In the 1950’s the Canadian beer laws strictly dictated that all beer sold in a province must be brewed in that province. Three Canadian breweries made up ninety five percent of the nation’s beer sales, Carling O’Keefe, Labatts and Molson. Over the years, mergers and aquisitions among brewers left The Beer Store in the hands of three companies Labatt, Molson and Sleeman. In 1955 Labatt was bought by Belgium’s Interbrew, which later merged into AB
In Bev. Molson merged with Denver based Coors in 2005. The following year Sapporo bought Sleeman.
The battle for shelf space and market share is the fight Ontario craft brewers are currently engaged in, 74% of all LCBO and 80% of Brewers retail sales are dominated by the big three Brewers owners.
As our Ontario Craft Brewers continue to gain market share through community support and a growing sub culture, we can only hope that the playing feild can be leveled and we can enjoy craft beer stores controlled and owned by Ontario companies and avaiable in our communities.
Premier Kathleen has promised the sale of six packs in supermarkets beginning as early as Christmas 2015. Beer will be sold in 450 of the provinces 1500 grocery stores.
Last December a very sweet deal between the publicly owned L.C.B.O. and the private and foreign owned Beer Store chain, which revealed lobbing and political donations by foreign owned Labatt, Molson and Sleemans. The most sweeping reform of beer sales in Ontario follows an investigation by the Toronto Star’s Martin Regg Cohn which revealed the cozy deal, and comes almost thirty years after former premier David Peterson first promised reform. 5 things you should know about the beer store changes
Under the changes the 448 outlet Beer Store chain will have to devote at least 20 percent of it’s shelf space as well as merchandising and marketing programs to craft beer.
The first super markets will have beer on the shelves before Christmas 2015, with brews avaiable in as many as 150 large grocery stores by May 1st. “This is a game changer — we expect (this) will mean a doubling craft market share and the addition of 1,000 to 2,000 new brewery jobs in communities of all sizes and from all parts of the province,” said Cam Heaps, co-founder of Toronto’s Steam Whistle Brewing and chair of Ontario Craft Brewers.
As the Ontario craft beer scene continues to explode throughout locations province wide, a very interesting subculture is providing a sustainable market for these independent brewers. As more breweries continue to pop up in communities, it gives residents and tourists a chance to enjoy a representation of their terroir in a glass.

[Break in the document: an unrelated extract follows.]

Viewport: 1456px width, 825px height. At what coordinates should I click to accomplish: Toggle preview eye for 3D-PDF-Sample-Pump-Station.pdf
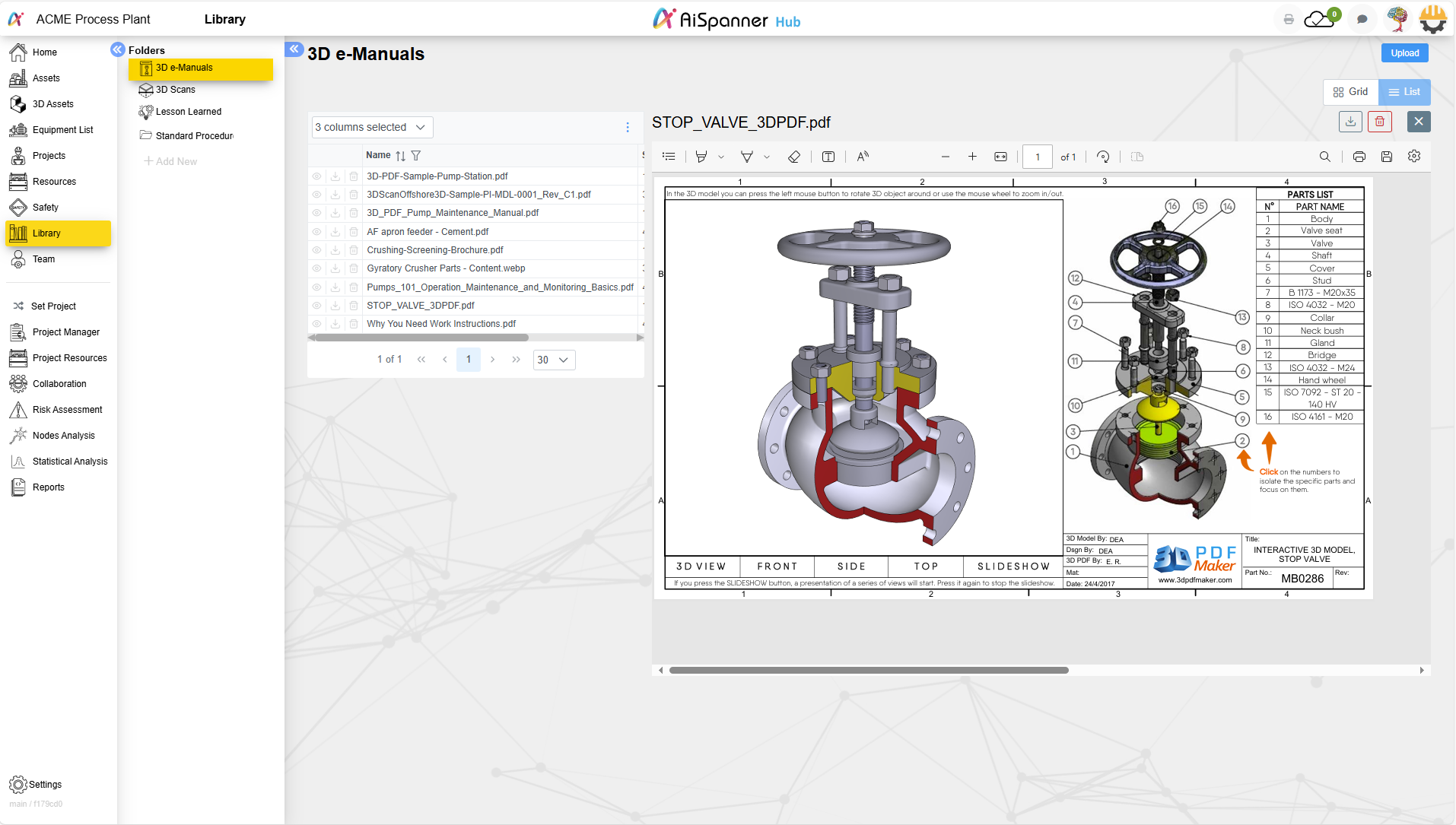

Since 1985, small brewers in Ontario have created thousands of jobs and have invested tens of millions of dollars into the Ontario economy. Since launching in 2005, Ontario Craft Brewers have continued to experience growth in sales, consumer awareness, new brewery openings, capital expansion and general industry.
Ontario Craft Beer Week is being celebrated from June 12 – June 21st, 2015, a ten day province wide festival that celebrates the thriving locally based craft beer industry in Ontario – O.C.B. Week. Summer brings with it many outdoor beer festivals province wide, in fact with the right reference guide you are able to celebrate and enjoy a new setting almost every weekend Canada wide. Beer Festival Calendar
As you search for entertainment over the dates of O.C.B. week take the time to reference events going on near you or plan a road trip to one of Ontario’s beautiful small communities to take in a tasting and some local cuisine.